Re: [possible race in ext2] Re: how to write get_block?

Alexander Viro (viro@math.psu.edu)
Fri, 8 Oct 1999 12:35:53 -0400 (EDT)


On Fri, 8 Oct 1999, Ingo Molnar wrote:

>
> On Fri, 8 Oct 1999, Alexander Viro wrote:
>
> > Stephen, Ingo, could you look at the stuff above? Methink it means that we
> > either must separate ext2_truncate() for directories (doing bforget() on
> > the data blocks) _or_ put the directory blocks into the page cache and do
> > block_flush(). I'ld rather prefer the latter. Moreover, we can stuff the
> > indirect blocks into the page cache too (using negative offsets). That
> > would leave us with pure buffer cache only for static structures.
>
> yep we knew about this problem ... it's not quite an easy hack though.
> Putting the directory block cache (and symlink block cache) into the page
> cache would be the preferred method - this would also clean up the code
> alot i think.

More or less random comments/questions:

1) Is ext2_bread() vs. bread() separation in fs/ext2/* a first step to
that? (I.e. data blocks vs. inode/bitmap/indirect ones)

::::::

THE EXERCISE: Continue the mailing list message about ext2 directory blocks and the page cache from where it stops.

Word and item position data:

::::::

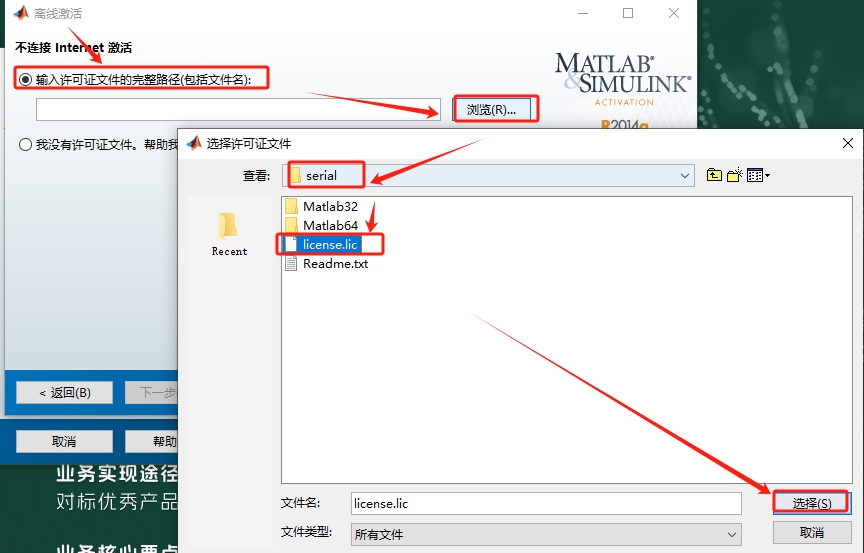The image size is (864, 553).
Task: Click the file name text field
Action: [545, 503]
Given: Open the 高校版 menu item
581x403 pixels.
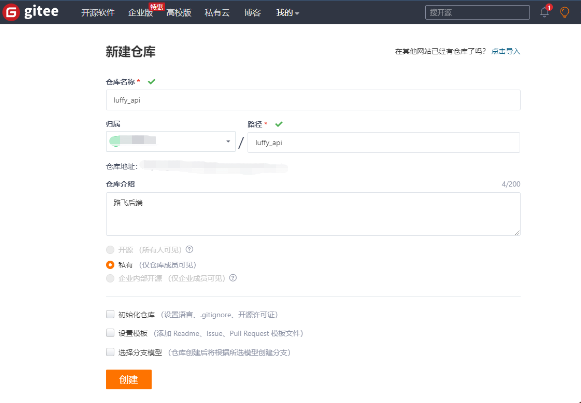Looking at the screenshot, I should point(179,13).
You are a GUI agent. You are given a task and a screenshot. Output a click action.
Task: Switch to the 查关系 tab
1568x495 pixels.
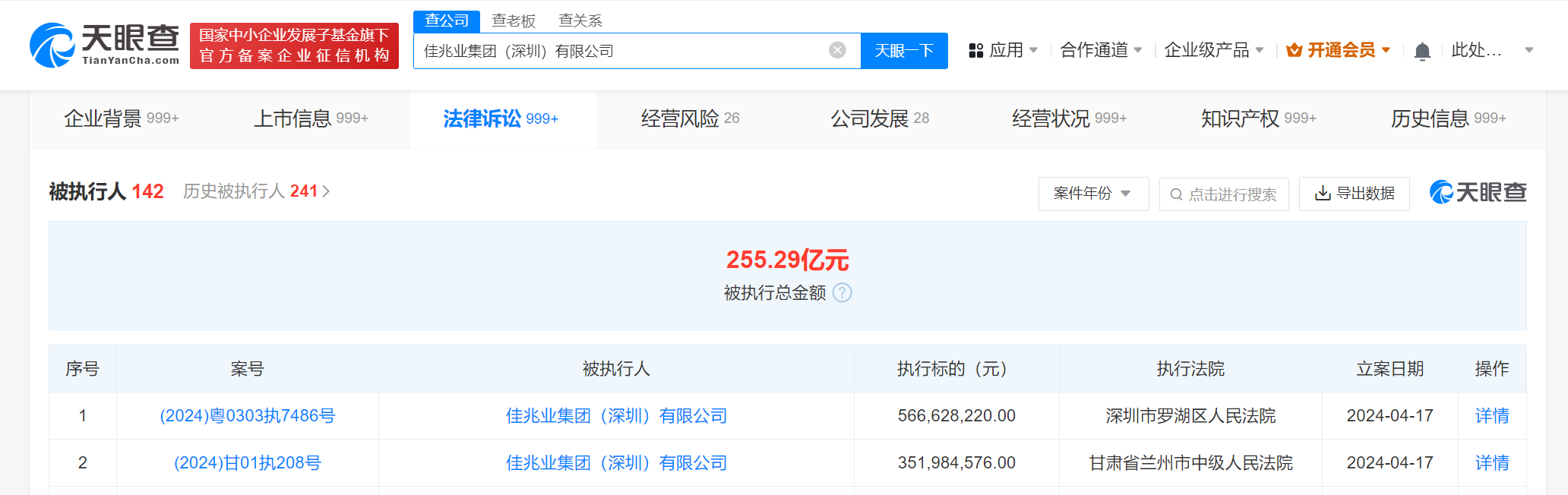[580, 20]
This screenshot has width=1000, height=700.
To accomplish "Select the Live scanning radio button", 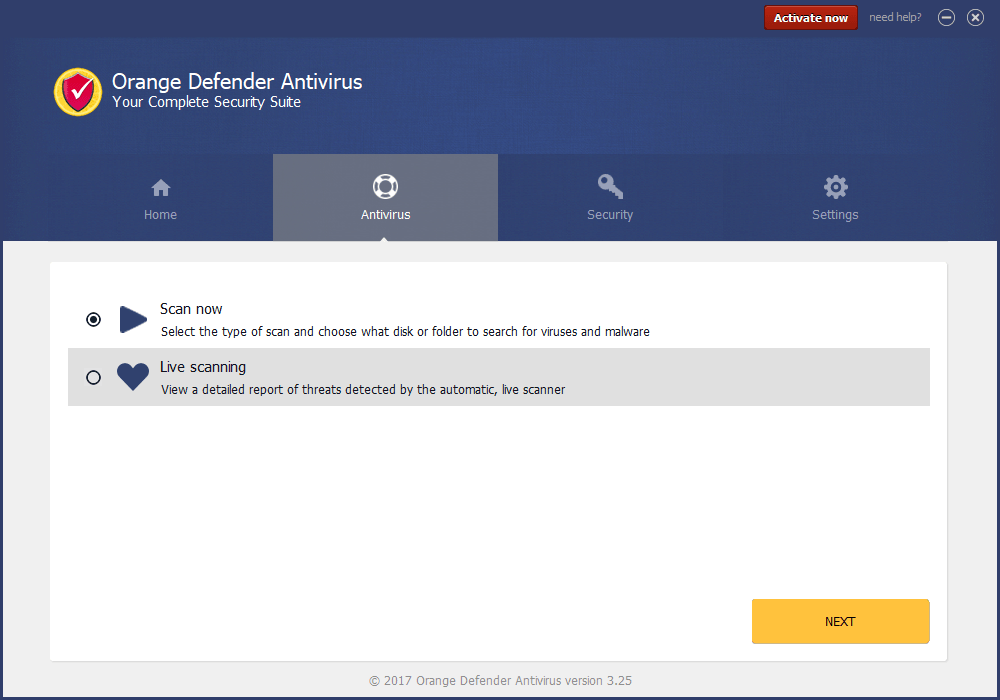I will [93, 377].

::::::

THE REPLY:
2) Sometime ago there was a pretty impressive patch excluding large part
of ext2_find_entry() (it caches the offset into dentry and invalidates it
if needed) and I have a code for cyclic lookups in a directory (cheap
hack, but it really speeds the things up for ls -l and friends). Both
would go nicely into this scheme.
3) We ought to switch from (bh+pointer) to (page+pointer) in namei.c.
4) I still think that indirect blocks may go into the page cache - that
would further simplify truncate(). OTOH the method used by BSD (indirect
block covering addresses from n to n+block_size*pointers_per_block gets
an address -n, double indirect block covering the area from n to n+...
gets -n-block_size, triple indirect - -n-2*block size) will be wasteful
for situations when block size is smaller than page.
5) Who works on that? I would try to do the thing, but if there already is
some code I'ld like to look at it, indeed.

Comments?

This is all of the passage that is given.